## Direction
List every line of the records below that contains the string "with", treating uppercase and lowercase letters as different.

— begin Given records —

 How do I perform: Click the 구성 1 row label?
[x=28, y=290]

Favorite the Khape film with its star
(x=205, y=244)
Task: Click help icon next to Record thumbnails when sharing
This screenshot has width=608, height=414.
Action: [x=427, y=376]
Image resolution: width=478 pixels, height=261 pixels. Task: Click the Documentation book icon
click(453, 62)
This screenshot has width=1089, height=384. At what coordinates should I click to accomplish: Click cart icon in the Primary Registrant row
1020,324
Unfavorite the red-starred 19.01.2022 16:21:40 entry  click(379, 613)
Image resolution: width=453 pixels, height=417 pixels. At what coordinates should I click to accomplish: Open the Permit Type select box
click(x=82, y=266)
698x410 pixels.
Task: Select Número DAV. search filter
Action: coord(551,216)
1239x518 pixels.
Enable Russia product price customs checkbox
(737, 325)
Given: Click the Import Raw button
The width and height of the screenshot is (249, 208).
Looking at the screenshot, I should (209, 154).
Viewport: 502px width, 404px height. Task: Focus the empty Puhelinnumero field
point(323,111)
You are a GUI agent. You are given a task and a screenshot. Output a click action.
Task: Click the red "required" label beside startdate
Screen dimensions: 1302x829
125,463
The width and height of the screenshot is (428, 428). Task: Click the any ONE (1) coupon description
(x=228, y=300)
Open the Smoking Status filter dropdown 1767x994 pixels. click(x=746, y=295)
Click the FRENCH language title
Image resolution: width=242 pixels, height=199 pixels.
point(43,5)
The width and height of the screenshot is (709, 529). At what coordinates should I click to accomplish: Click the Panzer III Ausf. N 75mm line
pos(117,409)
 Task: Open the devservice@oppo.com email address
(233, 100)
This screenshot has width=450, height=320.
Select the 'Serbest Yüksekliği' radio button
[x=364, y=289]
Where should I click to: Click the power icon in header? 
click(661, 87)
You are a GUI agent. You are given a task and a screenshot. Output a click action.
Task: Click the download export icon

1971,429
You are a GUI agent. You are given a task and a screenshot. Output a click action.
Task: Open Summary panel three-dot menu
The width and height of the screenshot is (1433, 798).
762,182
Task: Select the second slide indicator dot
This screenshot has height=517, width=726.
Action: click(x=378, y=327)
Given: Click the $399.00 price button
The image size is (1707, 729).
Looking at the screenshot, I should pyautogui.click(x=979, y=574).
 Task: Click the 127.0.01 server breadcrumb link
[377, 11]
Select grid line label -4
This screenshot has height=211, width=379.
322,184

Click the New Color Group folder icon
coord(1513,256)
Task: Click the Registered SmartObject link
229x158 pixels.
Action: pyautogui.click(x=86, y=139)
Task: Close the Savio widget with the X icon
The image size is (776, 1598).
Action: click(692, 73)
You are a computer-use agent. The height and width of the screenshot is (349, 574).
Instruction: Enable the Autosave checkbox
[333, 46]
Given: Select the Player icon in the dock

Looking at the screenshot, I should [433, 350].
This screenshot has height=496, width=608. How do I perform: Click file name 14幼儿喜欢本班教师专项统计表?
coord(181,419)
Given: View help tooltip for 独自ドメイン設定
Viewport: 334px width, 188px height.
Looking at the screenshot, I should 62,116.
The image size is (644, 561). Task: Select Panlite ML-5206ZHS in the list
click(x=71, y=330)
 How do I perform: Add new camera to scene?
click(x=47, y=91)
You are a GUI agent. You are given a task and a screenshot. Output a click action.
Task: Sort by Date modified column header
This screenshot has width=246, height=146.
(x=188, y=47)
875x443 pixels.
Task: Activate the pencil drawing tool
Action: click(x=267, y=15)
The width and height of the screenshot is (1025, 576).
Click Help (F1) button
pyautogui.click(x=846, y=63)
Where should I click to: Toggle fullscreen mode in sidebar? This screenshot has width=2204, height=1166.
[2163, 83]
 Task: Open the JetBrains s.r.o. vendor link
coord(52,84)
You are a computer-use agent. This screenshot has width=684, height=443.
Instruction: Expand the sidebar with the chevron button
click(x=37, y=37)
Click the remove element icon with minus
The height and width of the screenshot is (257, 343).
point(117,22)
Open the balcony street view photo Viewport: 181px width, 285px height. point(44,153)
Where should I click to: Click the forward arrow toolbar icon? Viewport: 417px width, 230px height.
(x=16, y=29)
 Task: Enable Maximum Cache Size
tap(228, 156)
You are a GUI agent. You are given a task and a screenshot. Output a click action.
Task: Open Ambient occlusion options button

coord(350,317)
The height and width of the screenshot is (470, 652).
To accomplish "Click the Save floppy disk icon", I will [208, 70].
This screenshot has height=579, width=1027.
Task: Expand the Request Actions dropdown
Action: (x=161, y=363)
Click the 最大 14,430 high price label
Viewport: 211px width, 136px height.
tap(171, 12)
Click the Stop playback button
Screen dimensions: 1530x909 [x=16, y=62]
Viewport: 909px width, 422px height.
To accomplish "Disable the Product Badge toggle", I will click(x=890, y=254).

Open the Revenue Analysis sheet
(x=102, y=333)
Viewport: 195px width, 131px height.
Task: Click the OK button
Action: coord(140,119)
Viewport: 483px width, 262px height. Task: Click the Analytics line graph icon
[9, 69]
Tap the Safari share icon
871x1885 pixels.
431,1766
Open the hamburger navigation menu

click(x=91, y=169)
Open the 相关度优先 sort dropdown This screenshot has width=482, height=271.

— end Given records —

## Result of the task
Favorite the Khape film with its star
Task: Close the Savio widget with the X icon
Instruction: Expand the sidebar with the chevron button
Click the remove element icon with minus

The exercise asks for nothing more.